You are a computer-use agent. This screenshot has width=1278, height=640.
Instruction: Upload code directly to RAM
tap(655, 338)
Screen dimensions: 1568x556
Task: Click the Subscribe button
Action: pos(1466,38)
☆ ☆ ☆
§ **AIM**
Rewrite the entries with "RAM" switched to "flash memory", leaving everything else unchanged.

§ **EXERCISE SOLUTION**
You are a computer-use agent. This screenshot has width=1278, height=640.
Instruction: Upload code directly to flash memory
tap(655, 338)
Screen dimensions: 1568x556
Task: Click the Subscribe button
Action: pos(1466,38)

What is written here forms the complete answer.